Die AfD fordert eine geordnete Auflösung der Euro-Zone und den Nord-Euro in einem Währungsverbund sogenannter Gewinner-Staaten einzuführen. Die EU-Politik wird vollständig vom allein herrschenden internationalen Finanzkapital diktiert. Das wird zum Teil auch auf Kosten kleinerer nationaler Monopole ausgetragen, wovon sich diese bedroht fühlen.
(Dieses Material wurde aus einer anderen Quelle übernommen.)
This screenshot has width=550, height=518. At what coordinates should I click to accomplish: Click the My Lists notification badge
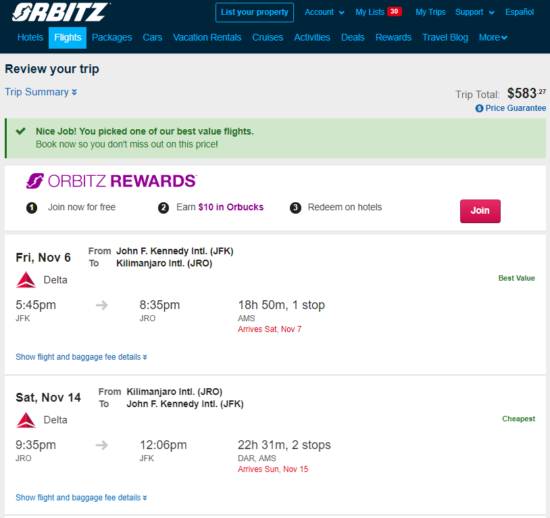pyautogui.click(x=394, y=12)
In ihrem sehr kurzem, vier Seiten langem Wahlprogramm liest man die Forderung: „Stärkung der Demokratie und der demokratischen Bürgerrechte.“ In Wirklichkeit stellt sich Konrad Adam, Vorstandsmitglied der AfD, vor, all denen die keine Steuern zahlen, das Wahlrecht zu entziehen, z.B. den Rentnern und Arbeitslosen. Mitglieder der AfD unterstützen den Abbau des Kündigungsschutzes, die Einschränkung von Arbeitnehmerrechten und sind zumeist gegen Mindestlöhne.
Einigermassen reaktionär auch das Familienprogramm: „In erster Linie sind die Eltern für die Bildung und Erziehung ihrer Kinder verantwortlich.“ Beatrix von Storch, tritt ein für eine christlich-konservative Familienpolitik und die Rückübereignung des in der DDR verstaatlichten Großgrundbesitz der alten Junkerfamilien.